OFF COURSE (studio live 2of8 / sound only)
小田さんは、こういう男の嫉妬を歌わせたら世界一ですね。「めぐる季節」はアルバム「Song is Love」に収録。「眠れぬ夜」はオフコース初のスマッシュヒット。これはアルバム「ワインの匂い」に収録。西城秀樹さんがカバーしました。この曲、最初はバラードだったそうです。プロデューサーの武藤さんがロックチューンに変更させたそうです。小田さんは、最初はそれが不服だったそうです。でも、この頃のオフコースにとっては知ってもらうということが重要だったんですね。

「雨よ激しく」作詞/作曲 鈴木康博 
「ロンド」作詞/作曲 鈴木康博

OFF COURSE (studio live 3of8 / sound only)
「雨よ激しく」はアルバム「ワインの匂い」収録。鈴木さんが「FoWord」でセルフカバーしています。「ロンド」は、このライブでも話していますが、ドラマの主題歌。いい曲ですよね。でも、鈴木さん曰く「これからのオフコースのイメージに合わないということで、忘れ去られた曲」だそうです。この曲はシングルのみに収録されていて、ベスト盤「Selection」にも収録されませんでした。いい曲なのに。

「僕の贈りもの」作詞/作曲 小田和正 
「Graduation Day」(Four Freshmenが歌った有名な曲。作詞/作曲はわかりません。)
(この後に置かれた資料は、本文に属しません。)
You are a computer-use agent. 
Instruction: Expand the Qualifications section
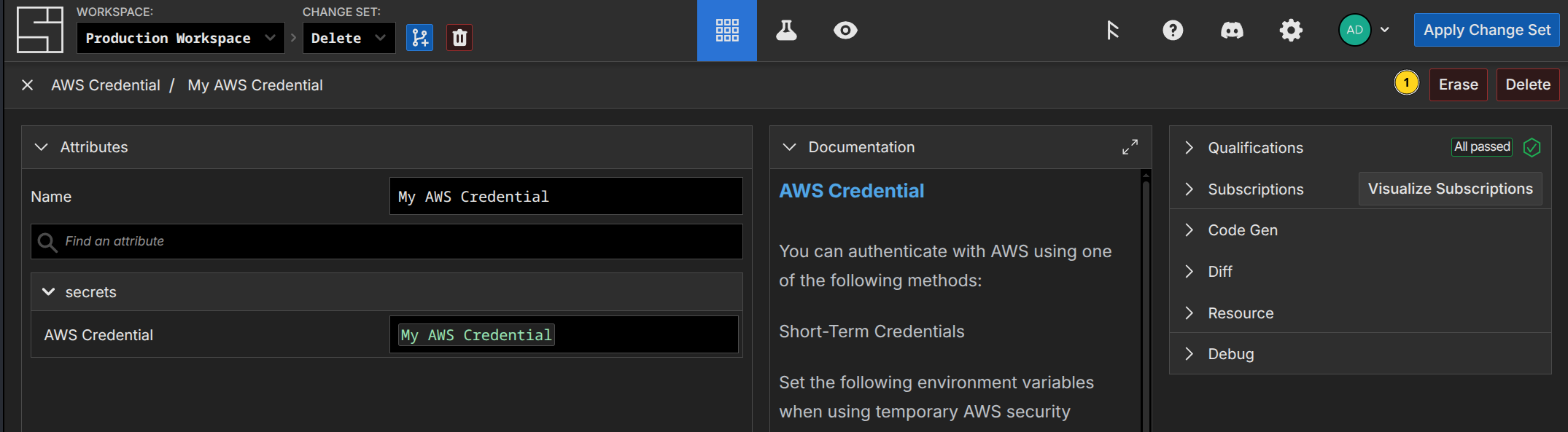pyautogui.click(x=1189, y=148)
OFF COURSE (studio live 4of8 / sound only)
この「僕の贈りもの」は、実質的なデビュー曲ですね。小田さんもセルフカバーしています。アルバム「LIVE」ではリコーダーアンサンブルで演奏されていました。かわいらしい曲ですね。「Graduation Day」もそうですが、この頃のオフコースは、ライブでは自分たちの曲以外の曲も演奏していました。それにたくさんのコマーシャルソングも歌っていました。

「ランナウェイ」作詞/作曲 鈴木康博
「こころは気紛れ」作詞/作曲 小田和正

OFF COURSE (studio live 5of8 / sound only)
冒頭に松尾一彦さんの長嶋茂雄さんのものまねがあります。あと、松尾さんの加山雄三さんのものまねと、ヤスさんの沢田研二さんのものまねが、ライブの定番だったそうです。「ランナウェイ」はアルバム「Song is Love」収録。これも、最後までライブで演奏された曲です。「こころは気紛れ」も同じく「Song is Love」収録。シングルは、新録音で発表されました。シングルのほうが少し激しい。私はアルバムバージョンが好き。

「秋の気配」作詞/作曲 小田和正
「青春」作詞/作曲 鈴木康博

OFF COURSE (studio live 6of8 / sound only)
この「秋の気配」はアルバム「JUNKTION」収録。この頃ではいちばん有名な曲なのではないでしょうか。この音源でも小田さんが話していますが、歌詞にある「港が見下ろせる小高い公園」は、横浜の港の見える丘公園ですね。それにしても、ライブでもアルバムと同じようなアレンジで演奏していたんですね。「青春」は「Song is Love」収録。でも、初出は「秋ゆく街で」というライブアルバム。

「老人のつぶやき」作詞/作曲 小田和正

OFF COURSE (studio live 7of8 / sound only)
NHKの「みんなの歌」のために小田さんが書いた美しい曲。でも、没になったそうです。「私の好きだったあの人も今ではもう死んでしまったかしら」という歌詞が原因だそうです。この曲は、アルバム「ワインの匂い」のエンディング曲ですね。

「HERO」作詞/作曲 小田和正・鈴木康博

OFF COURSE (studio live 8of8 / sound only)
アルバム「JUNKTION」のエンディング曲。小田ヤス共作。共作は、あとシングル「愛の中へ」のB面「Christmas Day」だけ。ほんと、いい意味でも悪い意味でもナイーブなんだから、って思います。組曲っぽい長い曲です。

 

オフコース

小田和正(key)
鈴木康博(g)
松尾一彦(g)
清水仁(b)
大間ジロー(d)

(1978年2月放送)

 やっぱりオフコースはいい。オフコース万歳。ちなみに、このフレーズ、分かる人はかなりのオフコースファンですね。往年のオフコースファンのみなさん、いろいろあれなんで、アップされた方とそのご友人に感謝しつつ、それぞれの著作権者のみなさまの寛大なご配慮を期待しつつ(みなさまどうかよろしくお願いします)ひっそり聴きましょうね。ではでは。